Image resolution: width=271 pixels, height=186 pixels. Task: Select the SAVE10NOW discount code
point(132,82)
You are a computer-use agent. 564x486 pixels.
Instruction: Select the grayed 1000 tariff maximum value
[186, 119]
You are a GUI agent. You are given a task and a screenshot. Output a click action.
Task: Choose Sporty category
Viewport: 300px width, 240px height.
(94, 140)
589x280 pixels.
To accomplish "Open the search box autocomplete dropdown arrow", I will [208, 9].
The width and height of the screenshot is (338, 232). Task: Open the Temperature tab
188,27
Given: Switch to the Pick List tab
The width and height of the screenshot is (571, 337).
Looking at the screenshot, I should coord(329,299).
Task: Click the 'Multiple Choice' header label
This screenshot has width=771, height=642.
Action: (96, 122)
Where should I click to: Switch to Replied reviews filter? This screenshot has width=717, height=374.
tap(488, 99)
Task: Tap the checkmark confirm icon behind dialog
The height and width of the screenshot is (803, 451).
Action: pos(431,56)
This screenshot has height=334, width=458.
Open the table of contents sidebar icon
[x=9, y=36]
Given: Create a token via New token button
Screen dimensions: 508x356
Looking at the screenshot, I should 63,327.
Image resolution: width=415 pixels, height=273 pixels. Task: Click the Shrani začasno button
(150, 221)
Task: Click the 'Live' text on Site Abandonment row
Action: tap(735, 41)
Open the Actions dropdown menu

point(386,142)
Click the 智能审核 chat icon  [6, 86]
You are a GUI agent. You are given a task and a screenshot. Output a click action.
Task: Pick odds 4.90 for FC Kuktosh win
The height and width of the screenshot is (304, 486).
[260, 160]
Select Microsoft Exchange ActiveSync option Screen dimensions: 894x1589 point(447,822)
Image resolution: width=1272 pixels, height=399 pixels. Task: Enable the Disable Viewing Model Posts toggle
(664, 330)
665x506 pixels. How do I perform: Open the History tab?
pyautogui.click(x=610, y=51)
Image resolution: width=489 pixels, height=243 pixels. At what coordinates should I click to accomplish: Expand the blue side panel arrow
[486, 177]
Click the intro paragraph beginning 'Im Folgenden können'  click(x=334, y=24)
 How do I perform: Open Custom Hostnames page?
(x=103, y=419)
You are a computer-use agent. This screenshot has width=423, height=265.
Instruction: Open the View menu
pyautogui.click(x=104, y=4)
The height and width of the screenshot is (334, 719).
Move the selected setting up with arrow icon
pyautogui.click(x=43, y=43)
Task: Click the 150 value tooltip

▶ _REQUIRED WORK_: Copy every line of the entries in which "agent" can be found.

▶ _PROBLEM SOLUTION_:
You are a computer-use agent. 564x486 pixels.
You are a GUI agent. You are given a task and a screenshot. Output a click action.
You are a GUI agent. You are given a task and a screenshot. Output a click action.
You are a computer-use agent. This screenshot has width=423, height=265.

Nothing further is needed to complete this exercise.